A few weeks ago, Google started targeting so-called content farms, or websites with supposedly low-quality content and highly concentrated keyword density. Google first addressed the issue by releasing a Chrome browser extension that lets users block unwanted domains from search (and which returned the unwanted list to Google for further processing). Now, Google has made some algorithm adjustments that are aimed at lowering the ranking power of content farms. But this came with some collateral damage.
While Google keeps its search and ranking algorithm a closely guarded secret, the recent adjustment seems to be a major tweak, judging from how drastically different the search results are compared to the previous weeks. Google started applying the new search algorithm in its US datacenters, and is slowly rolling this out to the rest of the world. What this means for many webmasters, bloggers and website owners, though, is a drastic change in their traffic levels -- and sometimes more important, revenues -- because of the change.
Who Got Hit?
The Google algorithm change targeted content farms, all right. Based on historical data, most of the top-affected sites include familiar names in the content-mill industry. But the change also meant bad news for other website owners. Members of the popular Webmaster World forum have been complaining that Google is essentially killing their businesses.
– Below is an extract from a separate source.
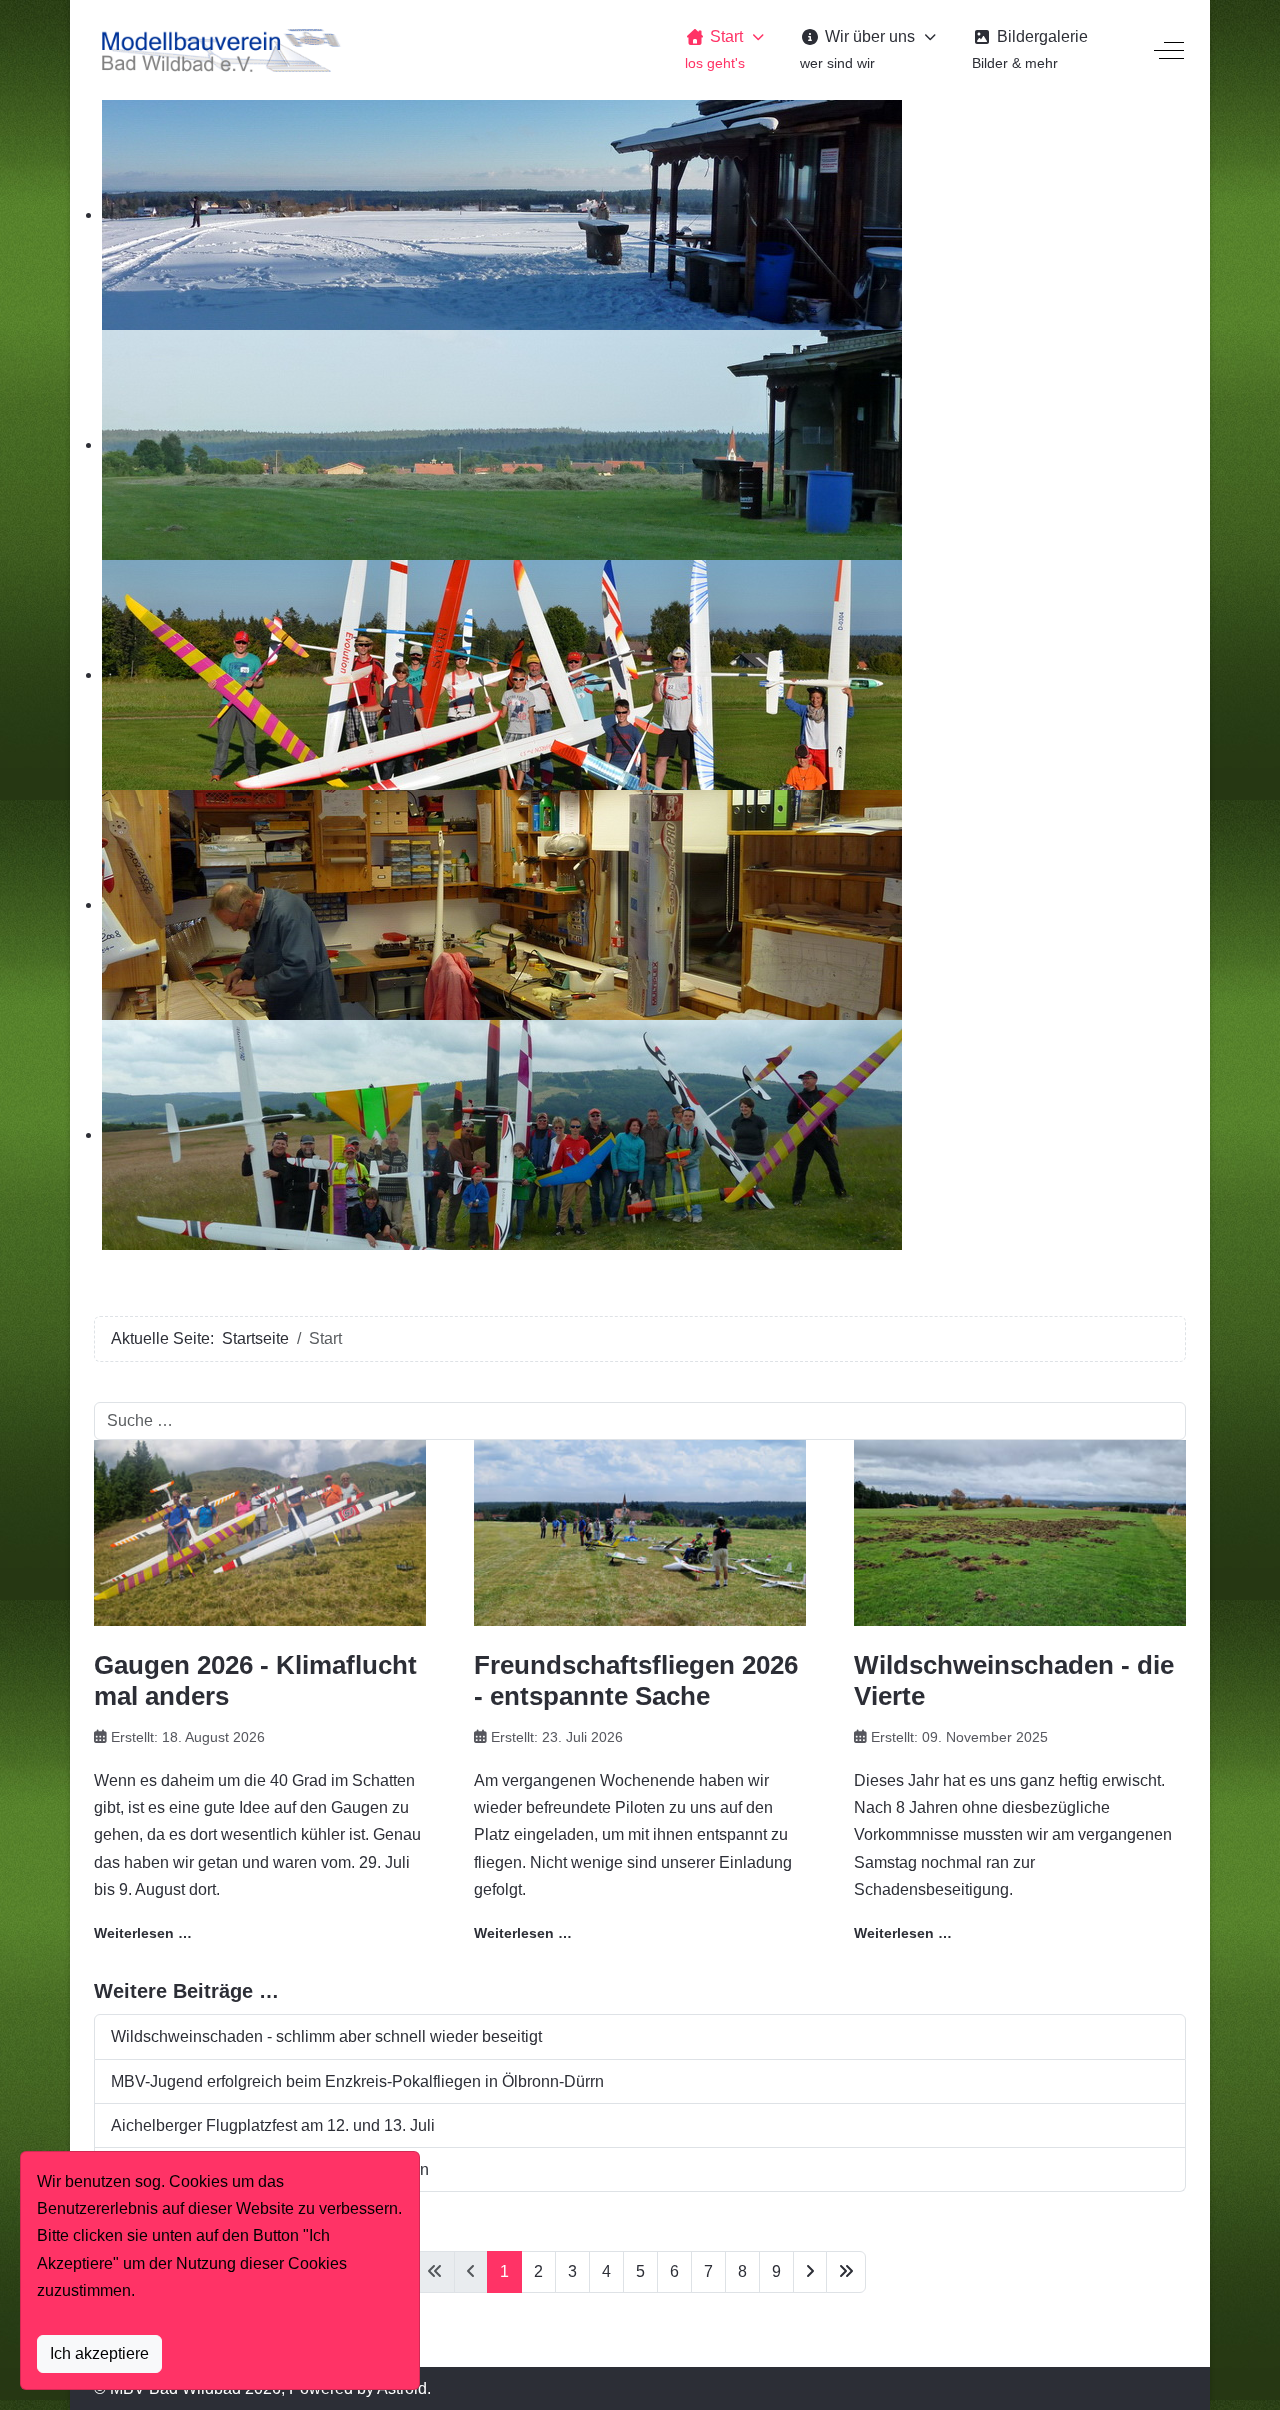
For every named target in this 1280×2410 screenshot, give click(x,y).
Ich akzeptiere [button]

Practically anyone can be negatively affected by the latest algorithm change -- even websites that use legitimate optimization methods and websites that offer good content, but are somehow branded among these content farms. What, then, can a webmaster do to survive the latest Google crunch?
Tip #1: Focus on Loyalty
The problem with search-based traffic is that it tends to be volatile. Consider your website's mix of direct, referral and organic search-based traffic. If a big part of your traffic comes from the search engines, then you can expect big changes whenever the algorithm changes, or when people start searching for different keywords. An average website will usually have about a 60:40 ratio, with search making up 60% of traffic, and 40% coming from direct and referral traffic.
Build up on the direct and referral portion of your traffic, and you can at least be assured that your readership keeps getting back because of loyalty. This can be done through subscriptions, memberships, emailed newsletters, community and the like.
Tip #2: Watch Your Link Neighborhood
Google's ranking algorithm takes into account a host of factors, and this includes websites that link to you and also websites that your site links to. This is one reason why some sites have strict linking policies (i.e., they don't want you linking to them). While you don't have control over the sites that link to your site, you will definitely need to watch where you link to. Even linking to a URL that hosts malware will place you on Google's badware site list.
If you suspect that links on your site have led Google to penalize you, it might be time for a cleanup.
Tip #3: Write for People
The main reason content farms have been branded that way is the quality of their content -- or at least, as perceived by readers. Most are probably over-optimized with a certain keyword density, and are often optimized for machines rather than people. Remember, what Google wants is to have helpful pages appear on top of their search results. Optimizers will often tweak sites for better readability by search bots.
Look at how your site is designed. Does it focus on readability? Or, is it peppered with ads? Look under the hood. Are you stuffing keywords in hidden places and metatags? Perhaps you should overhaul your website's information architecture.
What is Quality, Anyway?
One gripe that webmasters have with Google's latest crackdown on quality is subjectiveness. What is a quality website? What is quality content? Does your webpage need perfect grammar, diction, punctuation and spelling to qualify as good content? Or, is it the discussions and the subject that matter? Of course, this can be subjective, but the point is to minimize fluff and to focus on being informative.
One thing's for sure. Google's latest algorithm change will affect a lot of sites, and will continue to do so. Going forward, optimizers, content aggregators, and content farmers will likely move on to different strategies that will put them at an advantage. Rather than game the system, though, why not focus on long-term strategies that will ensure your website's traffic and visibility so that you won't be on the receiving end of a Google ban or penalty?